If you're searching for Schizophrenia and Related Disorders treatment in Hartford, participating in a clinical research study may provide access to innovative approaches under expert medical supervision. This study is actively recruiting participants in Hartford and surrounding areas.

Clinical trials offer participants the opportunity to receive cutting-edge treatments while contributing to medical research that may help future patients with Schizophrenia and Related Disorders.
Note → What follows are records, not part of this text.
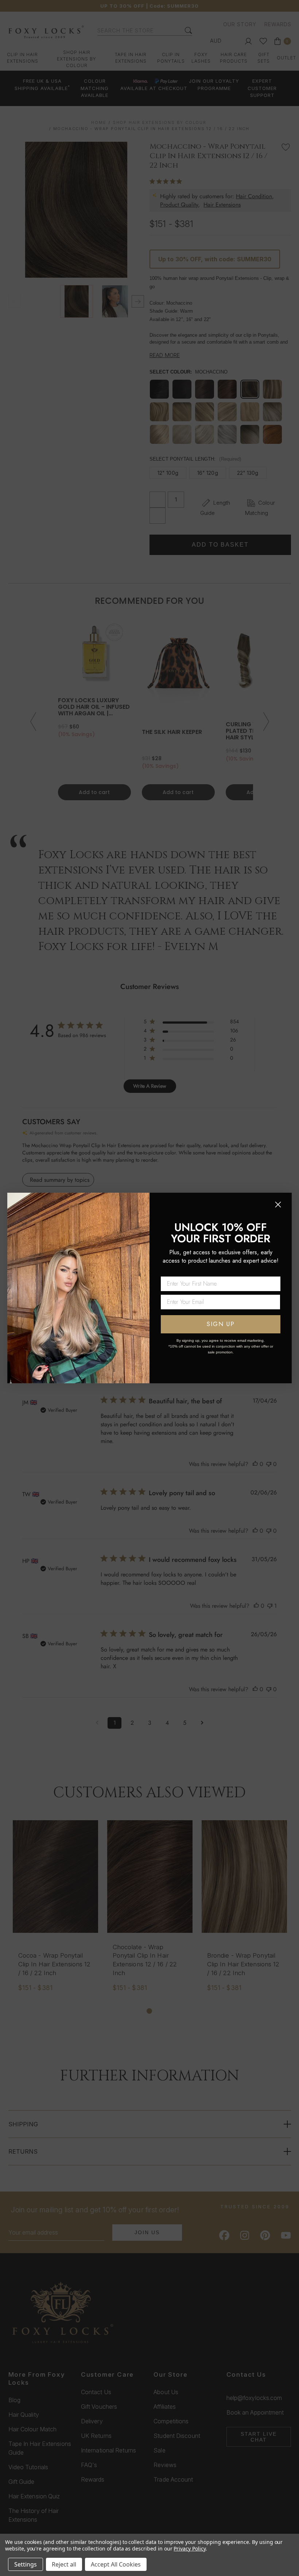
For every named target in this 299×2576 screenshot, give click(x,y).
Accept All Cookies (116, 2564)
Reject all (64, 2564)
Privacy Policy (189, 2548)
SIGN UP (221, 1324)
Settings (25, 2564)
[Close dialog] (278, 1204)
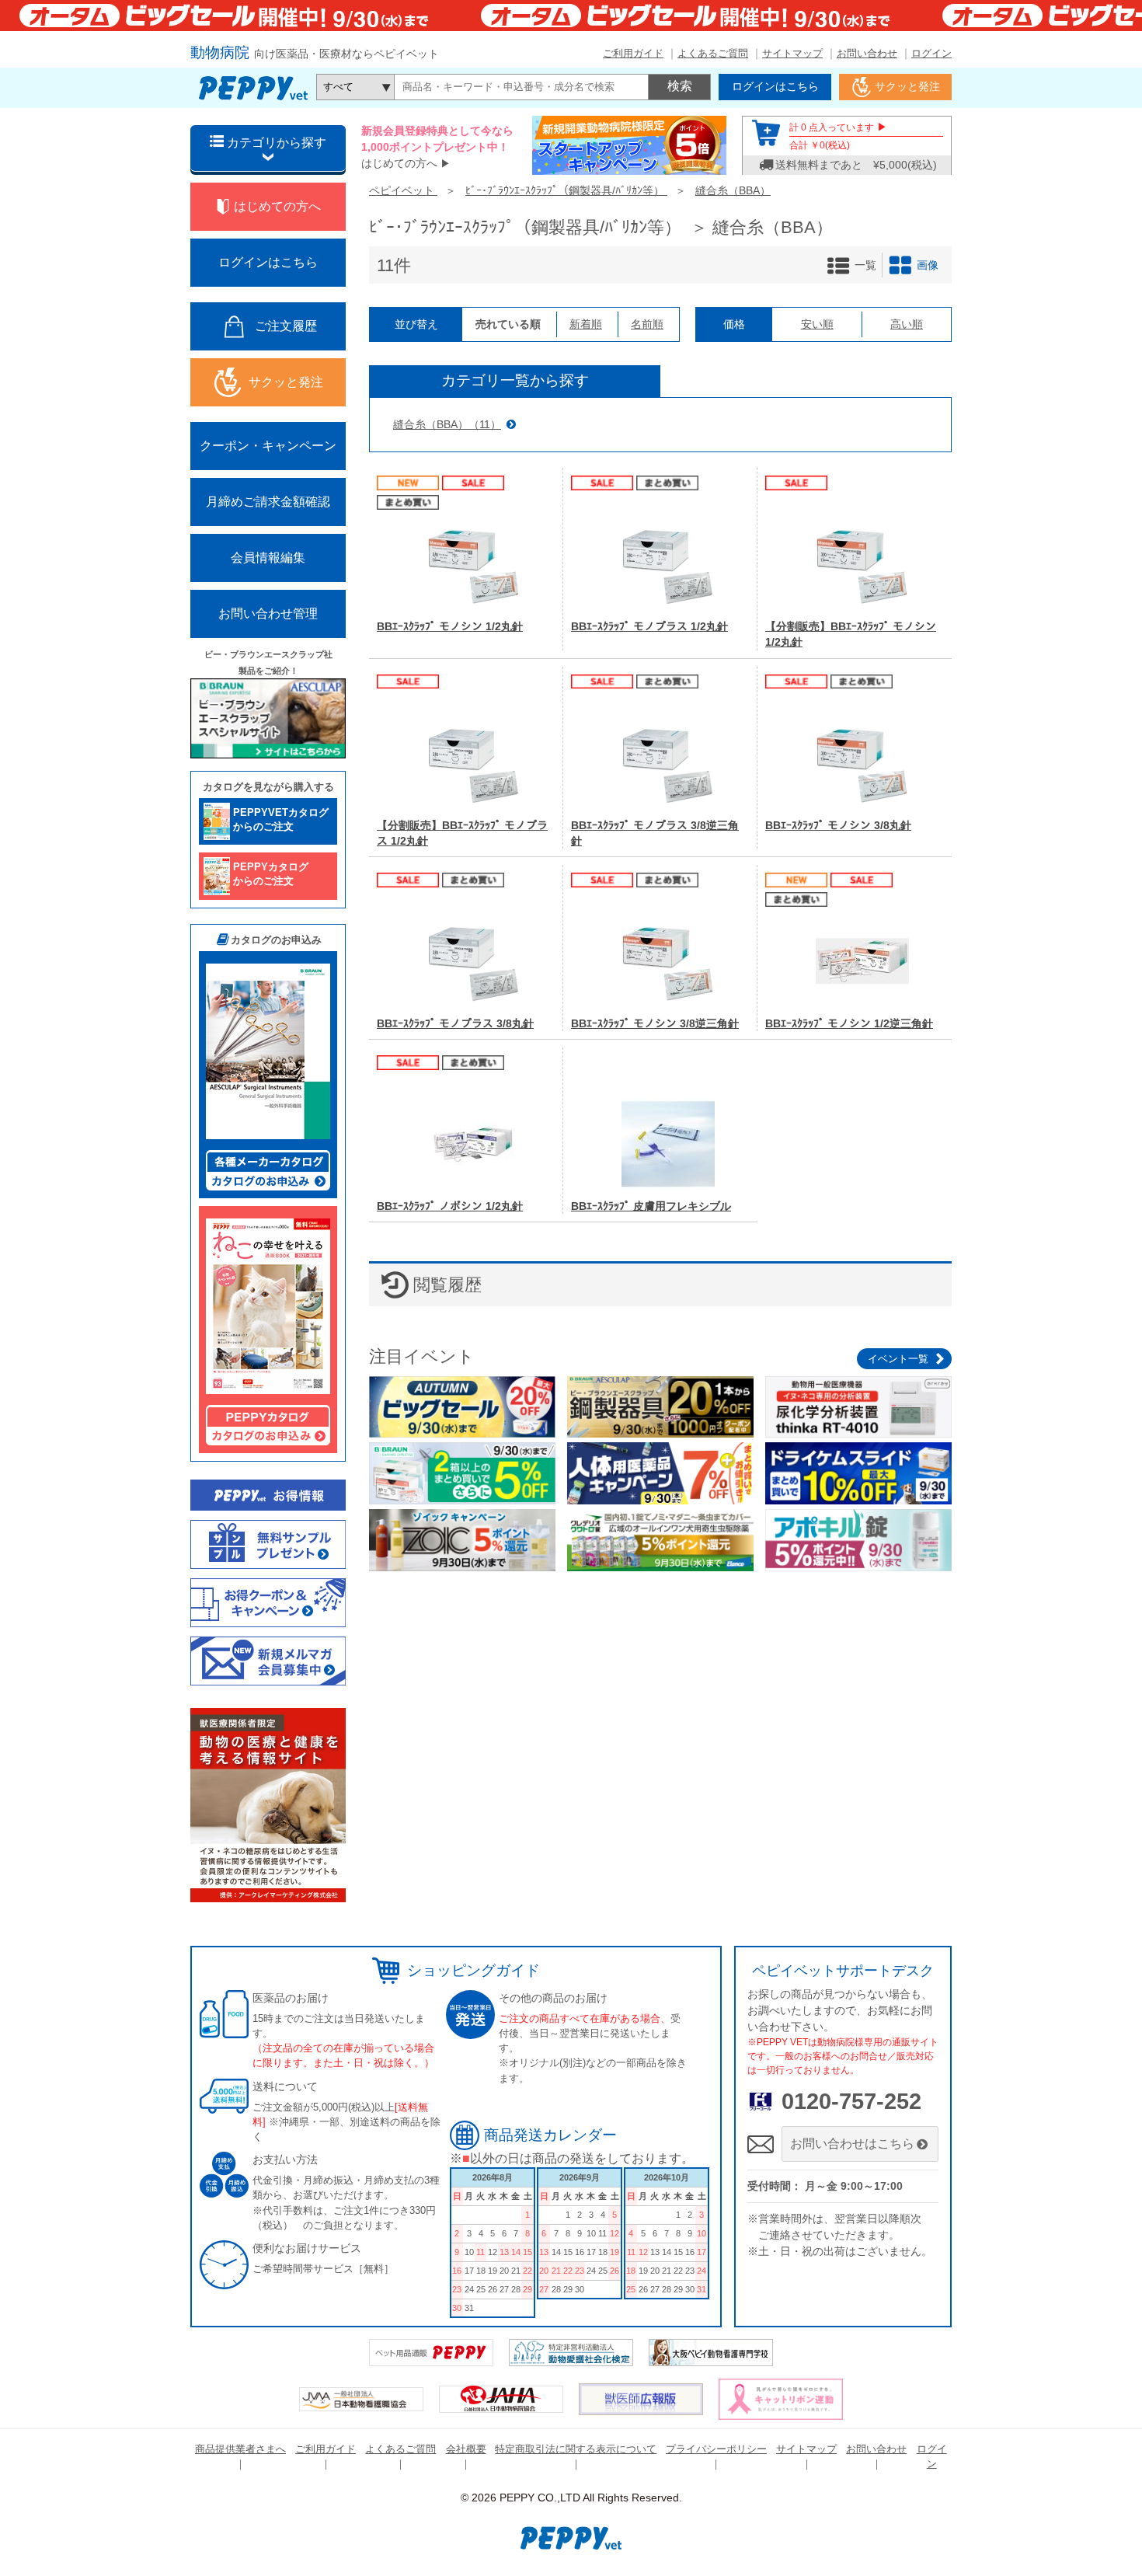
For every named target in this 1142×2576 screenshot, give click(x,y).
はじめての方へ (399, 163)
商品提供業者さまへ (240, 2449)
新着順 (585, 324)
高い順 (906, 324)
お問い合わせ (867, 53)
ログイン (931, 53)
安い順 (817, 324)
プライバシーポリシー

All study-related care is provided at no cost to participants.

Local Sites
1 locations in Connecticut
Now Enrolling
Up to 650 participants
Quick Start
Screening available now

Why Consider a Clinical Trial for Schizophrenia and Related Disorders?

Potential Benefits

  • Access to new treatment approaches before public availability
  • Close monitoring by experienced medical professionals
  • Study-related care provided at no cost
  • Contribute to medical research for Schizophrenia and Related Disorders

What to Expect

  • Initial screening to determine eligibility
  • Regular check-ups and monitoring visits
  • Possible compensation for time and travel
  • You can withdraw at any time

Frequently Asked Questions About This Schizophrenia and Related Disorders Study

Important Clinical Trial Information

This information is provided for educational purposes and does not constitute medical advice. Clinical trial participation involves potential risks and benefits. Eligibility requirements apply and will be assessed during the screening process.

Study identifier: NCT07419321. For complete study details, visit ClinicalTrials.gov. Always consult with your healthcare provider before making decisions about your medical care or participating in clinical research.